For clergy, this is a relatively new practice.  Sabbatical has become more normative in compensation packages for clergy and within congregational or institutional policies over the last twenty-five years.  Ministry is a vocation, profession, and a lifestyle one willfully accepts, or not, through the experience of call.   Most congregations want the clergy person to renew their spiritual batteries, so to speak, for the tasks of ministry and the lifestyle that can become overwhelming, isolating, and heartbreaking as much as life-giving or hopeful or meaningful.  I like to say it is a time for the minister to rediscover the “why” of her or his call to the vocation of ministry.  There is a desire for the clergy person to participate in continuing education that will benefit both, the clergy and her or his congregation or institution, when sabbatical ends.  Sabbatical is a time to completely disengage from the routines, relationships, and responsibilities.

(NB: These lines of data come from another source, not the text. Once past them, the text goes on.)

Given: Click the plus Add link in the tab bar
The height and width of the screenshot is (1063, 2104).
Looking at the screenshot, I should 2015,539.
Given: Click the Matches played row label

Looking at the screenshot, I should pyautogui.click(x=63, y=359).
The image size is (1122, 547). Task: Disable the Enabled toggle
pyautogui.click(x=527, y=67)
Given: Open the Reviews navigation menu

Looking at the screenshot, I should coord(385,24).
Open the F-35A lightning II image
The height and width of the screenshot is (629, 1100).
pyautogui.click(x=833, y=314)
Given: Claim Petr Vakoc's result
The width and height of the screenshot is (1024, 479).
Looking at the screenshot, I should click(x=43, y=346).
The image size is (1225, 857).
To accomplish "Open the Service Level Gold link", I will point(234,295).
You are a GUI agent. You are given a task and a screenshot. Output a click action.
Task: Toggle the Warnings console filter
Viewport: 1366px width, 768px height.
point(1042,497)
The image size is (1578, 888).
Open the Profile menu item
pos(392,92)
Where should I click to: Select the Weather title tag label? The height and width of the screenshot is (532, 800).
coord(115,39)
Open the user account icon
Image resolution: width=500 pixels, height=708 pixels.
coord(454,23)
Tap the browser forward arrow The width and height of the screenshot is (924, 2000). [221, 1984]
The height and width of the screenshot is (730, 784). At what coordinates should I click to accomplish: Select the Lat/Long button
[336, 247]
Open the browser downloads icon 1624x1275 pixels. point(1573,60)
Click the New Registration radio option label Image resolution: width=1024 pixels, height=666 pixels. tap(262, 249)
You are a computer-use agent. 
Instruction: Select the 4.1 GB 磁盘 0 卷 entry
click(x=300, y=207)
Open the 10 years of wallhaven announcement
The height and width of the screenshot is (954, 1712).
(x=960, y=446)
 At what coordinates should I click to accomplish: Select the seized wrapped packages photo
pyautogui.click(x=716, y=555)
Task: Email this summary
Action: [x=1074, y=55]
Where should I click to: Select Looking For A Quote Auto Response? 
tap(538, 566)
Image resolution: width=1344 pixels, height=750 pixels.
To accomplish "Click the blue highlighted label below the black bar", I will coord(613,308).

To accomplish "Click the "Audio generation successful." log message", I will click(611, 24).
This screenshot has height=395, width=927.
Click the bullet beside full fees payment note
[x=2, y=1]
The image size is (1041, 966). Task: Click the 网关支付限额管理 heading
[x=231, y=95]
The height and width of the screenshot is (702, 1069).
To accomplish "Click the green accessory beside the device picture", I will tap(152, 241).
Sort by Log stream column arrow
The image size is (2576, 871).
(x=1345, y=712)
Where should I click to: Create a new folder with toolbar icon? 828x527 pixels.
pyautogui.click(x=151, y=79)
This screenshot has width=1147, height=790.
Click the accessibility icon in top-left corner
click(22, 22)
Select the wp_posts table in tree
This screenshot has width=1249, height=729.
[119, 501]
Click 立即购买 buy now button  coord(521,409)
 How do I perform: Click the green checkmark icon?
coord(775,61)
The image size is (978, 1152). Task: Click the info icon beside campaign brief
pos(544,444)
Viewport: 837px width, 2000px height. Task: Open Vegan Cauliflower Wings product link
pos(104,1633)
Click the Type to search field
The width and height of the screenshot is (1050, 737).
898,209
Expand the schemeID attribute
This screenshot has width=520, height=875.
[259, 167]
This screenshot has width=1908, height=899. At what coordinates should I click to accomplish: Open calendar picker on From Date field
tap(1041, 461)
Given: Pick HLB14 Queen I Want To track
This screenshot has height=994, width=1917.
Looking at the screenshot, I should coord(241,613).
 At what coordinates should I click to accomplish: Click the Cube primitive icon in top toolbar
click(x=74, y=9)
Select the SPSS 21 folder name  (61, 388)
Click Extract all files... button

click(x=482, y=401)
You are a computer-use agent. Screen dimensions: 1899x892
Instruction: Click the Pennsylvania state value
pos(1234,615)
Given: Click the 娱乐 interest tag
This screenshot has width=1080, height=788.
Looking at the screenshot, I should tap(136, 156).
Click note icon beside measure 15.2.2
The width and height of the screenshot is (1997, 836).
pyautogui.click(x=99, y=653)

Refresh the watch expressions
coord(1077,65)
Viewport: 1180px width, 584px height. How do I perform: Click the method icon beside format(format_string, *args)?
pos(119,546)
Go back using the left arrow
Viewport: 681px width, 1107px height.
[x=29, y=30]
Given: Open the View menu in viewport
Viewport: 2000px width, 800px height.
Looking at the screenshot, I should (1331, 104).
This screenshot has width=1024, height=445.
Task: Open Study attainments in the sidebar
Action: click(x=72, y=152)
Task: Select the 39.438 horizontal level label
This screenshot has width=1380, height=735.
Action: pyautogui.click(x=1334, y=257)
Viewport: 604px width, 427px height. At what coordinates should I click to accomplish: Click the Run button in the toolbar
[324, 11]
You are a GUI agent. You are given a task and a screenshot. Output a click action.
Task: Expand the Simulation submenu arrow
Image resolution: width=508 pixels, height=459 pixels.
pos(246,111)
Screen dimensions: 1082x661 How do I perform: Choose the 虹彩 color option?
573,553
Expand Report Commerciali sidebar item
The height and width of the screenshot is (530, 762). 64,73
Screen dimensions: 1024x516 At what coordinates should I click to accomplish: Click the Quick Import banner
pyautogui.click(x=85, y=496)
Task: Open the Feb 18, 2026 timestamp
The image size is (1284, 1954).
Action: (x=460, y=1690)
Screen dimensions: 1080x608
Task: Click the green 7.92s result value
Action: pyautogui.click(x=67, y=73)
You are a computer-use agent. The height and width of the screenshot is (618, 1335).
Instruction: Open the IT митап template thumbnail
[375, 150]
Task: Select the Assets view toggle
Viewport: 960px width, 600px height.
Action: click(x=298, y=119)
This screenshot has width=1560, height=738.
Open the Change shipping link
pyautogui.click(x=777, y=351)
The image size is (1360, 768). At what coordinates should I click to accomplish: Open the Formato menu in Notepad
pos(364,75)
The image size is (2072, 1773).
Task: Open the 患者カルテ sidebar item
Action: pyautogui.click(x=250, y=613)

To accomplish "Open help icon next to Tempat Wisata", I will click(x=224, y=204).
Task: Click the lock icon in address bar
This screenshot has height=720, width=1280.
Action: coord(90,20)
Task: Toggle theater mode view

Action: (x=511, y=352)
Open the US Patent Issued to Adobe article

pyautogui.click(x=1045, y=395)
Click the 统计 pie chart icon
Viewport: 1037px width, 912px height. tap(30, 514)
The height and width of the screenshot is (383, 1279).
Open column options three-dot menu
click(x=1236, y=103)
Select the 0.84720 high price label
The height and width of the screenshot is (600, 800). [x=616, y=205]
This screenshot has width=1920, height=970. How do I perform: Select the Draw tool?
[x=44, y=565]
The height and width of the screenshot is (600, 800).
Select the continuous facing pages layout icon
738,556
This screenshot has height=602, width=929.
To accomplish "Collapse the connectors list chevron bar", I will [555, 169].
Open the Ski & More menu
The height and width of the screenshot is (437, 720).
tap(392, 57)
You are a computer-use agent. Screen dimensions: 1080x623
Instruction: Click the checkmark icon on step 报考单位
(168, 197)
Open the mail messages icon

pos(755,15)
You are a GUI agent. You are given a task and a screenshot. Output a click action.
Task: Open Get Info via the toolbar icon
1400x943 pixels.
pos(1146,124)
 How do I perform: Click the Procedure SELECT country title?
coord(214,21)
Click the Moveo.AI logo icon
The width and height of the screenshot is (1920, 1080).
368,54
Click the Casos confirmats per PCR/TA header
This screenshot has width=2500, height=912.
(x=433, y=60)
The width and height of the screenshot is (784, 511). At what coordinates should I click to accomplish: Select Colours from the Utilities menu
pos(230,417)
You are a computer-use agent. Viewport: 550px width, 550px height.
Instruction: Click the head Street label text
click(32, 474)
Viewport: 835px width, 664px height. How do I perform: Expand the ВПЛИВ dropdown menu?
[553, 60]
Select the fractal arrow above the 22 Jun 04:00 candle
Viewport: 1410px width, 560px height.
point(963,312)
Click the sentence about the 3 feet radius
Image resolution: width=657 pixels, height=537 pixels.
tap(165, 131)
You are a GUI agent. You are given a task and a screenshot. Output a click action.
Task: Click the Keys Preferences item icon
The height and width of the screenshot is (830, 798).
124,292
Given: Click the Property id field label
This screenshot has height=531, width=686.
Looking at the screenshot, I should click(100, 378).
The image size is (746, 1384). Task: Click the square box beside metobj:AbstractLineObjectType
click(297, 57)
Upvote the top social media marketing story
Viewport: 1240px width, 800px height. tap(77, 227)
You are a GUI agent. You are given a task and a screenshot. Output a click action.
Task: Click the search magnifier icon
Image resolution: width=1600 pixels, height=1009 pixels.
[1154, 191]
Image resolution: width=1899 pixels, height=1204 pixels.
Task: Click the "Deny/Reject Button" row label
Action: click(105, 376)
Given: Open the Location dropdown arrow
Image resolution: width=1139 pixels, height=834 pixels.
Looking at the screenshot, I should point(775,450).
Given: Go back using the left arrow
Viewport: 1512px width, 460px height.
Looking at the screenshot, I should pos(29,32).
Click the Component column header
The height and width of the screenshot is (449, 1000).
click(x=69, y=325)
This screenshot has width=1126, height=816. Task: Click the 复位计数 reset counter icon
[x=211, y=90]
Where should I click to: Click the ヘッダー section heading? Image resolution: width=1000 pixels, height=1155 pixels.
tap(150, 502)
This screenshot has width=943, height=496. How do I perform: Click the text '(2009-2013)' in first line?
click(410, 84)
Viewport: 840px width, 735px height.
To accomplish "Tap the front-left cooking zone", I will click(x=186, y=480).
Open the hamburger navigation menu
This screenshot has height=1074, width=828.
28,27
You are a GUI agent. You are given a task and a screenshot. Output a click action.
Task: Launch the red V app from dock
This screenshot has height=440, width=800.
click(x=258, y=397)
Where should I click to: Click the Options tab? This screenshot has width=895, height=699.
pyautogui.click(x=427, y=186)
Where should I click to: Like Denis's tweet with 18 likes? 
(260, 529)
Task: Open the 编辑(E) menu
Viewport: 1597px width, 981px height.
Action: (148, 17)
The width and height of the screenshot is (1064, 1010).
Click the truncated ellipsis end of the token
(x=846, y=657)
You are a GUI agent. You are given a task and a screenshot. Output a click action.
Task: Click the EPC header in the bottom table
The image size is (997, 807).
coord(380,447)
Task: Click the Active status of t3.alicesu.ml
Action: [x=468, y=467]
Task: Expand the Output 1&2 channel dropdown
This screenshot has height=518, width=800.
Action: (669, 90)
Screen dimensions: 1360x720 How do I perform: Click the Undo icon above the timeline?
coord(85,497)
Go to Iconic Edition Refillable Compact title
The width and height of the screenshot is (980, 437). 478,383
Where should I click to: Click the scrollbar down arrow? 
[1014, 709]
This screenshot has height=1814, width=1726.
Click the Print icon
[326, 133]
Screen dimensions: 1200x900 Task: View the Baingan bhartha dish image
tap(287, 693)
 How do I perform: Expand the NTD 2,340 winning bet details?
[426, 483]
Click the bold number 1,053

I will not be ‘on sabbatical’ in the traditional way.  Rather than be away from three full months in a row, I have designed three time periods where I will disengage from my ministry responsibilities.  This is not the way to do it, but how I am doing it.  My first bit of time is most of January 2019.  I have a couple of projects I want to complete and overall I’ll be working on a couple of thought projects.  I’m not sure what the outcome of these though projects will be, but these two thoughts have nagged at me for quite some time.  They are specific to my brand of Christian witness, but can be applied broadly with a change in terms.   These thoughts need space and conversation partners.  And, these thought projects represent my baggage with what has become of public Christianity.  Yes, I’ll be posting more actively during sabbatical time.

Generic Christian
The pace of social, economic, and technological change cannot be overstated as mainline Christianity continues to struggle against an undertow of “when everything matters nothing matters most.”  I think this struggle is connected with “generic Christian evangelicalism and generic Christianity” that has, in many Disciples of Christ congregations, transformed our unique liberal frontier movement into a season of Survivor; and, it is also affecting Regions and General Units.  What kind of lifeline, or two, can a Region or covenantal Christian community create to help clergy and congregations better identify what matters most in their context and in the covenantal relationships that guide being the Christian Church (Disciples of Christ)?  What is the best way to throw a lifeline?  What is the best way to throw a lifeline to Disciples of Christ clergy or congregations that do not recognize the undertow or don’t think they are being pulled out to the sea of generic Christianity?

Orthodoxy v Orthopraxy 
I would argue that Moralistic Therapeutic Deism(1) is one byproduct of generic Christianity that is centered in what I call “me and my Jesus” youth ministry.  Depeche Mode’s “Personal Jesus” offers the best glimpse of this kind of youth ministry, and Christian ministry in general, that is practiced throughout Christendom today.  Christian education, from a Disciples of Christ perspective, must become vital again in our denomination through an investment of dollars, time, and human resources, if the Christian Church (Disciples of Christ) seeks to remain an effective, alternative Christian witness to what passes as generic Christianity in the 21st century.  Ethical deism must become a focus for a generation rather than “me and my Jesus” Christianity.  Said another way, living and loving like Jesus must be more important than believing in the Christ of faith for salvation professed by creedal Christianity or generic Christian evangelicalism.  If MTD is the best we can do in this century, then how does the Christian Church (Disciples of Christ) teach the outcomes of being a  “Micah 6:8 or Greatest Commandment or Golden Rule” people as the primary way of living as a follower of Jesus?  Or is it that the faithful know what Jesus of Nazareth asks of his followers and we, myself included, are just not up to that challenge or that kind of kindom ministry anymore?

Note
(1) A term created by Christian Smith and Melinda Lundquist Denton as a summation for their research in Soul Searching: The Religious and Spiritual Lives of American Teenagers (Oxford University Press, Inc. 2005).  MTD has these five characteristics: 1) A God exists that created and orders the world and watches over human life on earth. 2) God wants people to be good, nice, and fair to each other, as taught in the Bible and by most world religions. 3) The central goal of life is to be happy and to feel good about oneself. 4) God does not need to be particularly involved in one’s life except when he [sic] is needed to resolve a problem. 5) Good people go to heaven when they die.